I am not the biggest sports fan in the world by any measure, but do root for my various home teams and enjoy a good contest sometimes even without context, but I do have an enduring weakness for international team sports.
When all the talk of contract negotiations, free agents, salary caps and whole teams being bought and sold like chattels, it can be difficult to discern the difference between the sports pages and financial section sometimes. But in an event like the World Cup, when everyone competes for a spot on the national side and then fights to qualify for the tourney and then tries to battle their way out of group and eventually lift one of the globe's most iconic sports trophies, and only get to make the attempt once every four years? That's something pretty special.
And even though the governing body is almost irredeemably corrupt and the host nation bribed their way to an economic and sportswashing victory (and tip my hat to anyone with more willpower than myself, able to boycott this event), there are still thrilling stories to be found.
Canada scoring their first goal at a World Cup in more than three decades.
Amazing upsets like Saudia Arabia beating the eventual champions, Argentina.
So much of the world lining up to cheer for Morocco, the first African team to make it to the semi-finals.
I have a number of teams I cheer for until I have to make a choice (which, tragically, seldom happens) including England, Holland, my home nation (obvsly!) and most any African team (who seem to have a lot of the best nicknames, like Les Fennecs, the Atlas Lions and the Black Stars). But as we went into the final, it was less about my cheering for Argentina and Lionel Messi and more cheering against France, the returning champions.
It wasn't always this way - I remember scheduling our return from a trip to Gettysburg in 1998 so that a friend could watch the final between France and Brazil, with el Canarhinhos heavily favoured but les Bleus obliterating them 3-0, a true underdog victory.
But their behaviour on and off the pitch in 2010, including a player strike and the team being recalled to France in semi-disgrace, really soured me on the team. And so I have resolutely cheered against the Gallic side, despite their obvious skill, despite their many strengths, and two marvelous players like the goalkeeper Lloris and 23-year-old phenom Mbappe.

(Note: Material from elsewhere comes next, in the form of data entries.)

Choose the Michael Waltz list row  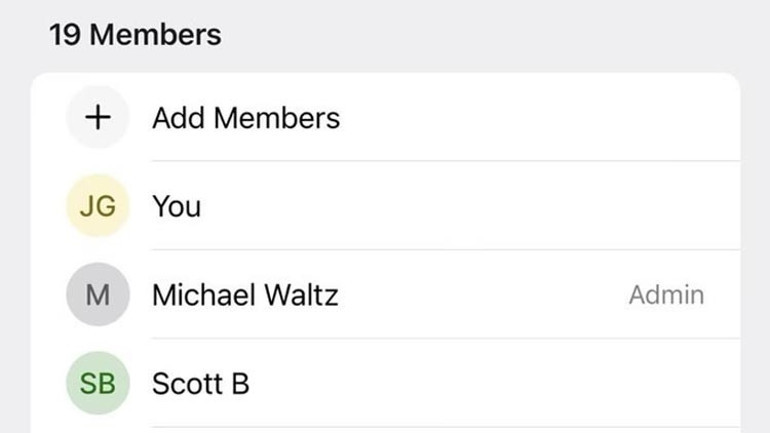click(385, 295)
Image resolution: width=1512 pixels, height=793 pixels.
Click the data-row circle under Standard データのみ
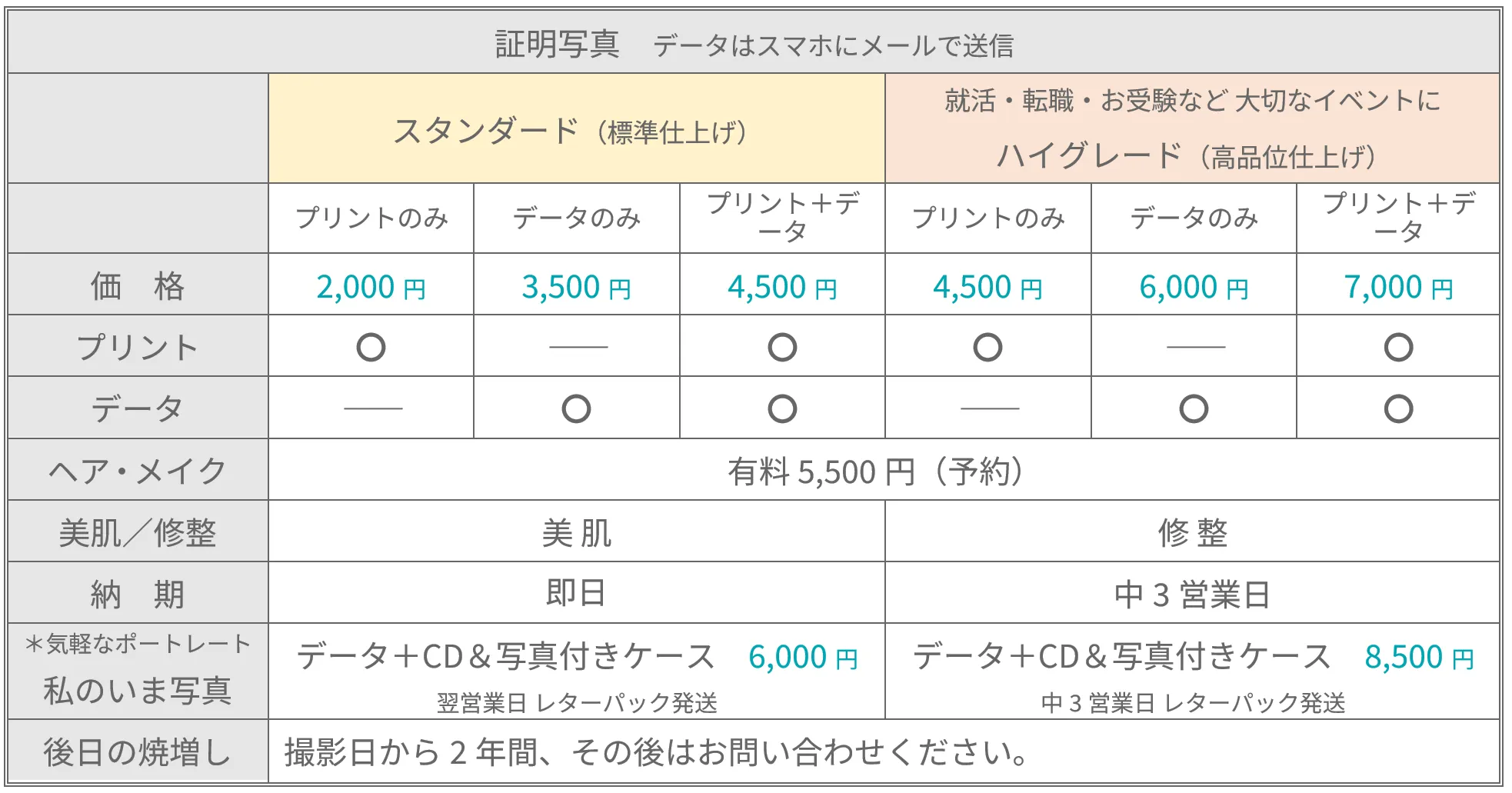(x=576, y=408)
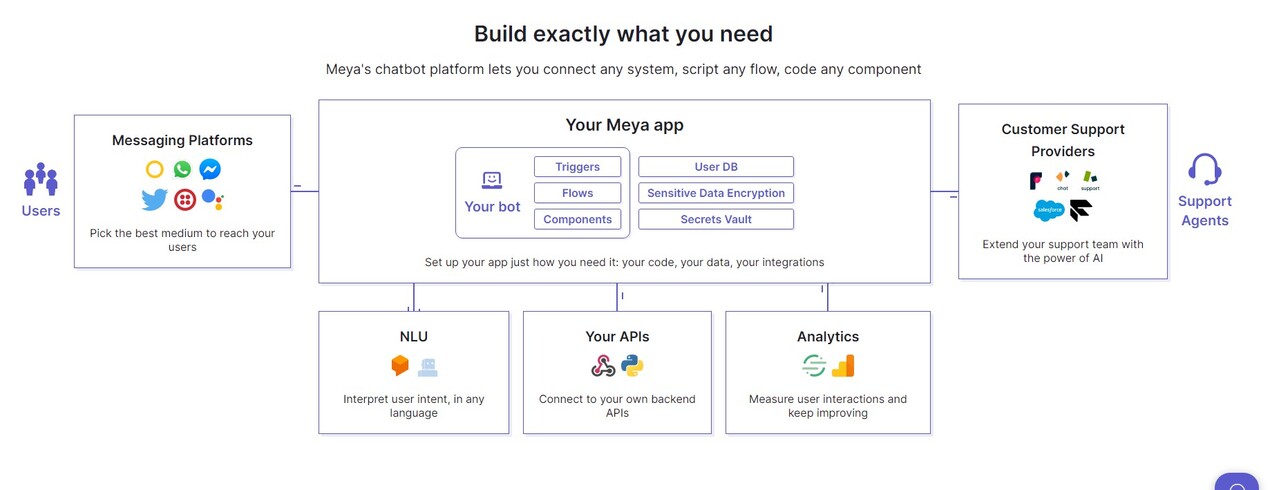Click the Google Analytics bar chart icon
This screenshot has height=490, width=1270.
coord(843,366)
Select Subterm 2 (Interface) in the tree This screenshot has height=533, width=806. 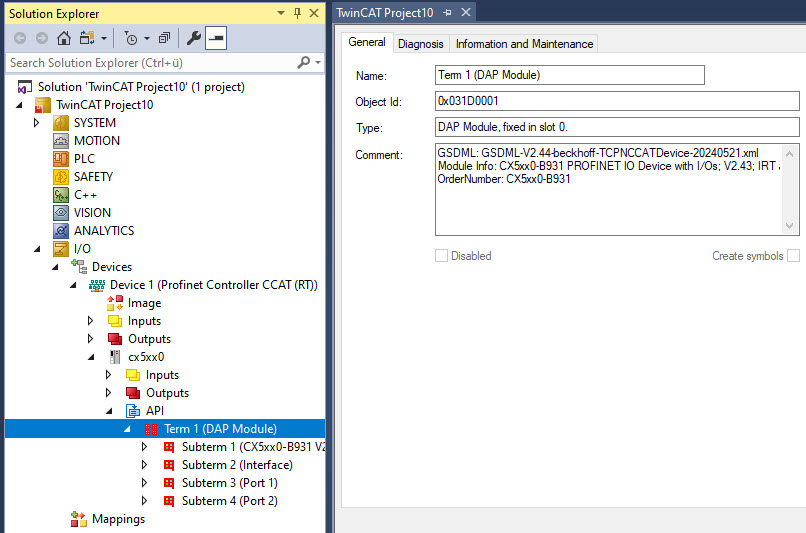coord(232,465)
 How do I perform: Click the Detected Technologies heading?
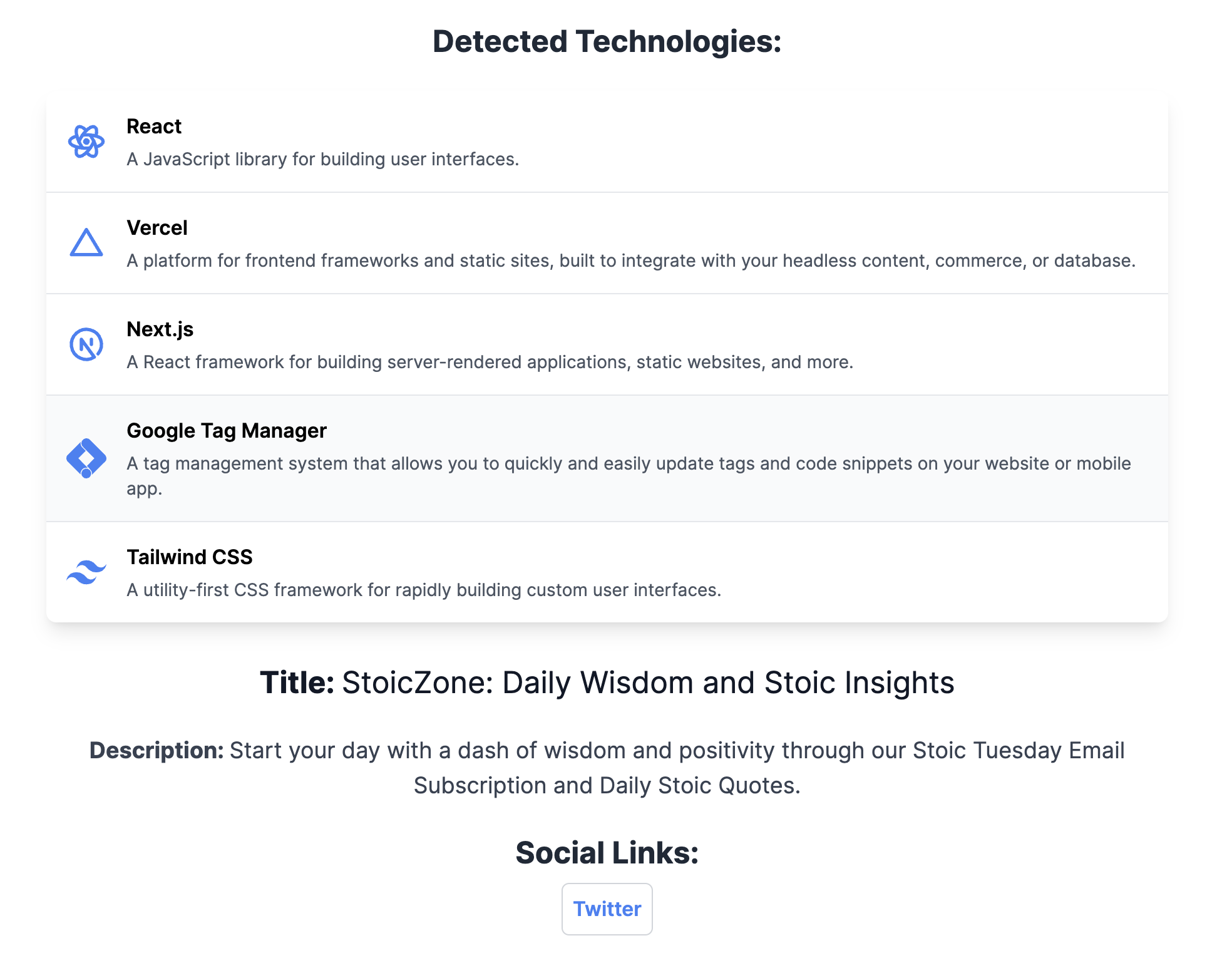607,42
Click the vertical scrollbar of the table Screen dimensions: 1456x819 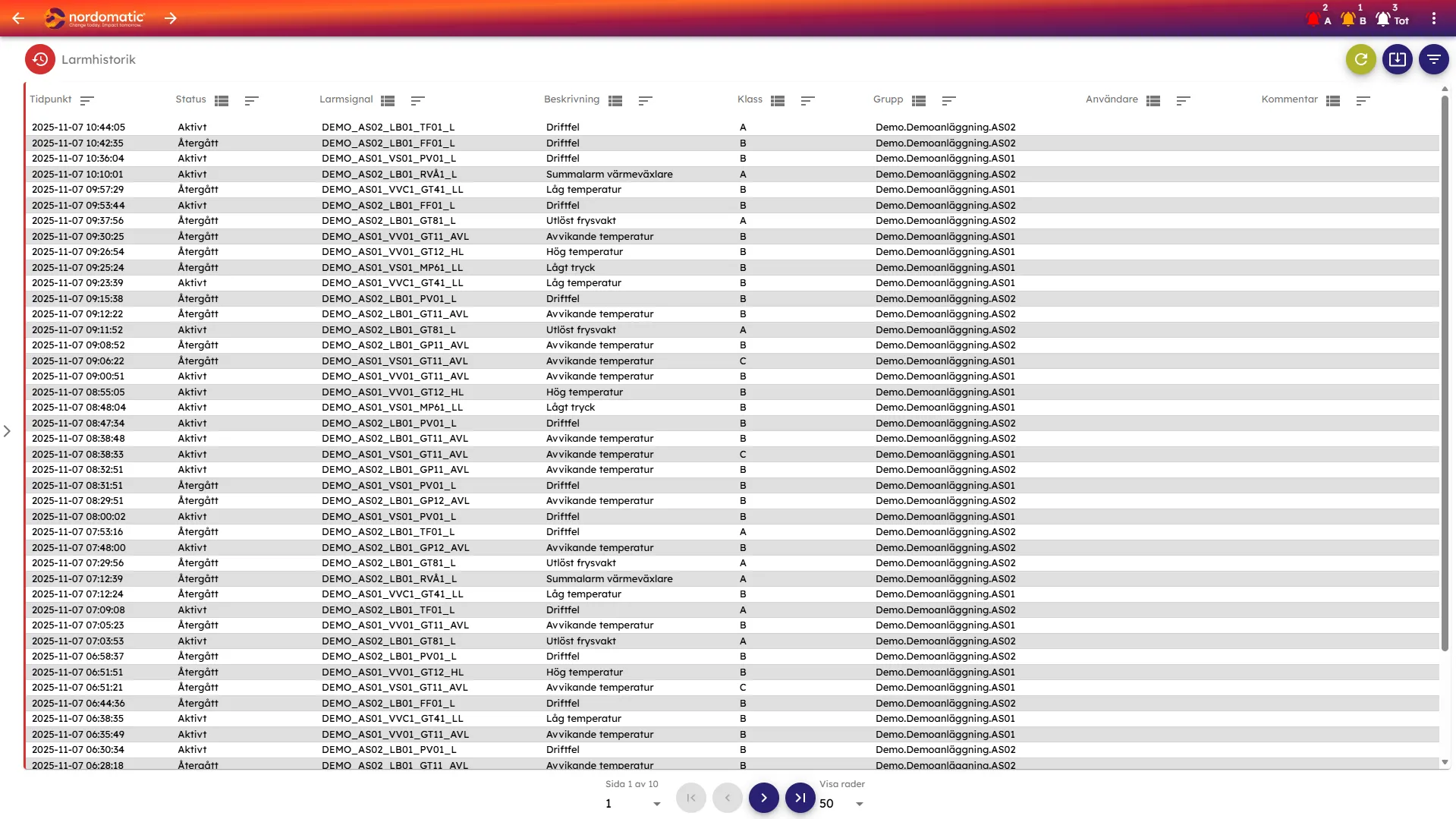[x=1444, y=380]
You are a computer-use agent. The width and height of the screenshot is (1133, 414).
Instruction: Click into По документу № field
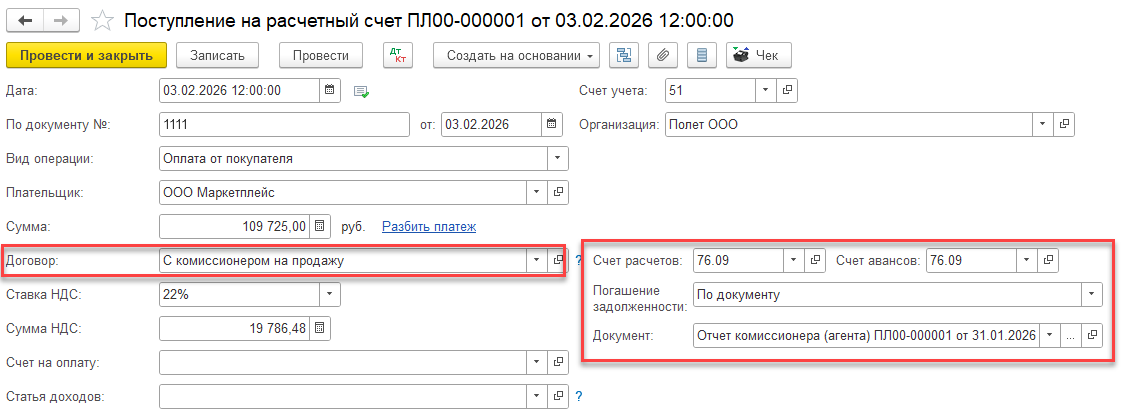coord(283,125)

After today though, and what many commentators are calling the greatest Wrold Cup Final in the tournament's near century of existence, and possibly one of the greatest matches of football in the history of the sport, I can let it go.
I was cheering for Argentina, eager to show up the reigning champions and hoping retiring legend Lionel Messi could gain the last accolade that has eluded him, and I got that, but I got so much more.
- Exemplary football played by gifted athletes with skill and tenacity.
- Besides stars like Messi and Mbappe, the chance to marvel at the astonishing speed of Enzo Fernandes and the astounding goalkeeping of Emiliano Martinez/
- An indomitable French side which, despite rumours of a virus infecting the team, managed to come back from a 2-0 deficit to push the game into extra time, then answer a goal late in extra time to push the game into PKs.
- Fantastic officiating, with Polish referee Szymon Marciniak making bold, tough calls in a high-pressure environment.
- After a grueling tournament and 120 minutes of play,m descending into a penalty shootout - possibly one of the most feared and hated ways to end a major tournament until you realize they used to replay the entire match or decide it with a coin toss.
Football is not everyone's sport, and overall I probably prefer the pace of hockey, but watching world-class athletes run around an enormous pitch for up to two hours of virtually uninterrupted play gives them a claim on standards of endurance no other team sport can hope to match.
It also might explain the surfeit of emotions at the ends of every elimination game: players on both sides with tears in their eyes of either relief or anguish, grown men wracked with sobs, inconsolable due to lost opportunities that may never come again.
Today's final game was an astonishing window into human competition, in all its artificiality and sincerity. It ensured a legend for Messi bordering on divinity, and has wiped away my dispassion for an excellent French squad that I have no doubt will be a force to be reckoned with yet again in 2026.
Truly a match for the ages, and a sporting event the likes of which I may never see again. Amazing!